• Work task: Please repeat all the entries. Nothing may differ.

Stored data
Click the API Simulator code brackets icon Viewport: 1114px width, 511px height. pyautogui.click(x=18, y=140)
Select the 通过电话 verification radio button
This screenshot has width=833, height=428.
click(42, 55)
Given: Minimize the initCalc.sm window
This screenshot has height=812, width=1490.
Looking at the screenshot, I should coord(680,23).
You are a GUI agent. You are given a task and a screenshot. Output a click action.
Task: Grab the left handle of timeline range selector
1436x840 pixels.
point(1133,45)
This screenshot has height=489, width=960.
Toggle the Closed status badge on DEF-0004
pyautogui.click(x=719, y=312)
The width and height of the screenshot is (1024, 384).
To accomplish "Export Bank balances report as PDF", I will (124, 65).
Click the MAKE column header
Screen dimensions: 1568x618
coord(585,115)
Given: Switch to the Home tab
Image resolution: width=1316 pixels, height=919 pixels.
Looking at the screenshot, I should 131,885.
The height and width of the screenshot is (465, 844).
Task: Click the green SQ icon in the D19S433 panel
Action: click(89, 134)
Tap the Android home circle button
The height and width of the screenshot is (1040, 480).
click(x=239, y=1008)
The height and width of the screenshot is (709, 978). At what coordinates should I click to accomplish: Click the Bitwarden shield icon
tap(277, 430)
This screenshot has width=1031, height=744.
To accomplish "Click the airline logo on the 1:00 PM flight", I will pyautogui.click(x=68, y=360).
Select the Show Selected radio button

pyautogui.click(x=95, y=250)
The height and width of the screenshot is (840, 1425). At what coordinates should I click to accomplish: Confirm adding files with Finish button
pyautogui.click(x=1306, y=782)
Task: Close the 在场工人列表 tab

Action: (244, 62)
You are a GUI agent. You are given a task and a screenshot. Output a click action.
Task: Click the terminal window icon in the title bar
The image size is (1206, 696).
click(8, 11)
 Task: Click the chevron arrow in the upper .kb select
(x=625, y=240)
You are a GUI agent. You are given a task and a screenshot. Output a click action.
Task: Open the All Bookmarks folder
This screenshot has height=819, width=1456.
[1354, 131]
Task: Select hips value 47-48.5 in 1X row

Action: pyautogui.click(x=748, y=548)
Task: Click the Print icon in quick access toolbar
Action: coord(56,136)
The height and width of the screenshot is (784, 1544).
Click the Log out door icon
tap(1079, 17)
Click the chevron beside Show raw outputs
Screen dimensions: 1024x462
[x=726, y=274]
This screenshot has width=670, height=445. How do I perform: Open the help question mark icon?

• Solution for this task:
Click the API Simulator code brackets icon Viewport: 1114px width, 511px height. pyautogui.click(x=18, y=140)
Select the 通过电话 verification radio button
This screenshot has width=833, height=428.
click(42, 55)
Given: Minimize the initCalc.sm window
This screenshot has height=812, width=1490.
Looking at the screenshot, I should coord(680,23).
You are a GUI agent. You are given a task and a screenshot. Output a click action.
Task: Grab the left handle of timeline range selector
1436x840 pixels.
point(1133,45)
This screenshot has height=489, width=960.
Toggle the Closed status badge on DEF-0004
pyautogui.click(x=719, y=312)
The width and height of the screenshot is (1024, 384).
To accomplish "Export Bank balances report as PDF", I will (124, 65).
Click the MAKE column header
Screen dimensions: 1568x618
coord(585,115)
Given: Switch to the Home tab
Image resolution: width=1316 pixels, height=919 pixels.
Looking at the screenshot, I should 131,885.
The height and width of the screenshot is (465, 844).
Task: Click the green SQ icon in the D19S433 panel
Action: click(89, 134)
Tap the Android home circle button
The height and width of the screenshot is (1040, 480).
click(x=239, y=1008)
The height and width of the screenshot is (709, 978). At what coordinates should I click to accomplish: Click the Bitwarden shield icon
tap(277, 430)
This screenshot has width=1031, height=744.
To accomplish "Click the airline logo on the 1:00 PM flight", I will pyautogui.click(x=68, y=360).
Select the Show Selected radio button

pyautogui.click(x=95, y=250)
The height and width of the screenshot is (840, 1425). At what coordinates should I click to accomplish: Confirm adding files with Finish button
pyautogui.click(x=1306, y=782)
Task: Close the 在场工人列表 tab

Action: (244, 62)
You are a GUI agent. You are given a task and a screenshot. Output a click action.
Task: Click the terminal window icon in the title bar
The image size is (1206, 696).
click(8, 11)
 Task: Click the chevron arrow in the upper .kb select
(x=625, y=240)
You are a GUI agent. You are given a task and a screenshot. Output a click action.
Task: Open the All Bookmarks folder
This screenshot has height=819, width=1456.
[1354, 131]
Task: Select hips value 47-48.5 in 1X row

Action: pyautogui.click(x=748, y=548)
Task: Click the Print icon in quick access toolbar
Action: coord(56,136)
The height and width of the screenshot is (784, 1544).
Click the Log out door icon
tap(1079, 17)
Click the chevron beside Show raw outputs
Screen dimensions: 1024x462
[x=726, y=274]
This screenshot has width=670, height=445. How do I perform: Open the help question mark icon?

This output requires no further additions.